** Supplied material follows **

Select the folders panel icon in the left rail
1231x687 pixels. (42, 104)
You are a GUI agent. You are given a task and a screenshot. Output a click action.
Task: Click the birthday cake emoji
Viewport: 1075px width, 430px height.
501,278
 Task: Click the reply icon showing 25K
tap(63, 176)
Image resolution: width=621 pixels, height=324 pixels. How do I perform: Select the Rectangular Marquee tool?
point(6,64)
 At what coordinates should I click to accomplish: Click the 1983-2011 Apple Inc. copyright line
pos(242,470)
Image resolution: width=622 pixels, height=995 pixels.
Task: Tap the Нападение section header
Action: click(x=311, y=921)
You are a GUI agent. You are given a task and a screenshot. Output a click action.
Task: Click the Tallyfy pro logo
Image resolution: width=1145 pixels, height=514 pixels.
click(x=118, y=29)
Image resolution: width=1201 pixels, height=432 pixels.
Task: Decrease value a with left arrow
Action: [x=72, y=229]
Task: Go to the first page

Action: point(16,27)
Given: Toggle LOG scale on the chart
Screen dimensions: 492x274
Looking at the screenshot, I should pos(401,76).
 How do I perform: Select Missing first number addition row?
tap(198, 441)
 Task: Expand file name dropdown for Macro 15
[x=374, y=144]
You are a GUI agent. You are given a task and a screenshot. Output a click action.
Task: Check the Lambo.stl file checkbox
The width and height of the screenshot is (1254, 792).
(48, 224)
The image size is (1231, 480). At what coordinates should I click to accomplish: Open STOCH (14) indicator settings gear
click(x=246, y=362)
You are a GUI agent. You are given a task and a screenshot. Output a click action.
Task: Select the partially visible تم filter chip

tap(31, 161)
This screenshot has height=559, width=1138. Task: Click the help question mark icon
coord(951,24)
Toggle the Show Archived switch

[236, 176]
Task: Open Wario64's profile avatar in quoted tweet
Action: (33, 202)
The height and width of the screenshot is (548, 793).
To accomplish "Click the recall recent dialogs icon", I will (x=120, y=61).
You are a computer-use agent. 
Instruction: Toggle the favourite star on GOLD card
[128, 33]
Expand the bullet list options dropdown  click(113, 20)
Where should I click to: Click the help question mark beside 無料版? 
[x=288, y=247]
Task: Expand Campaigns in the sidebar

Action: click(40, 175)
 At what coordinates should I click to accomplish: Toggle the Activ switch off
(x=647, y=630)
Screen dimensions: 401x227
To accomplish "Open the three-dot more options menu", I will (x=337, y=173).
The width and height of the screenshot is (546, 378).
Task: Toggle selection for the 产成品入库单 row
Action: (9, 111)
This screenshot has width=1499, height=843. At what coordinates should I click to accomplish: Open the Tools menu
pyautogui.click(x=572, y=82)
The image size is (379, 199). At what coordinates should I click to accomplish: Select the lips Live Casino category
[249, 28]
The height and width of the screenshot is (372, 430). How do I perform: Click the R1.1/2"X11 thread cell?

** End of Supplied material **

#### [The task]
The lines from the one containing "You are a computer-use agent." to the final line of the listing above must be set down exactly, both included.

#### [Written response]
You are a computer-use agent. 
Instruction: Toggle the favourite star on GOLD card
[128, 33]
Expand the bullet list options dropdown  click(113, 20)
Where should I click to: Click the help question mark beside 無料版? 
[x=288, y=247]
Task: Expand Campaigns in the sidebar

Action: click(40, 175)
 At what coordinates should I click to accomplish: Toggle the Activ switch off
(x=647, y=630)
Screen dimensions: 401x227
To accomplish "Open the three-dot more options menu", I will (x=337, y=173).
The width and height of the screenshot is (546, 378).
Task: Toggle selection for the 产成品入库单 row
Action: (9, 111)
This screenshot has width=1499, height=843. At what coordinates should I click to accomplish: Open the Tools menu
pyautogui.click(x=572, y=82)
The image size is (379, 199). At what coordinates should I click to accomplish: Select the lips Live Casino category
[249, 28]
The height and width of the screenshot is (372, 430). How do I perform: Click the R1.1/2"X11 thread cell?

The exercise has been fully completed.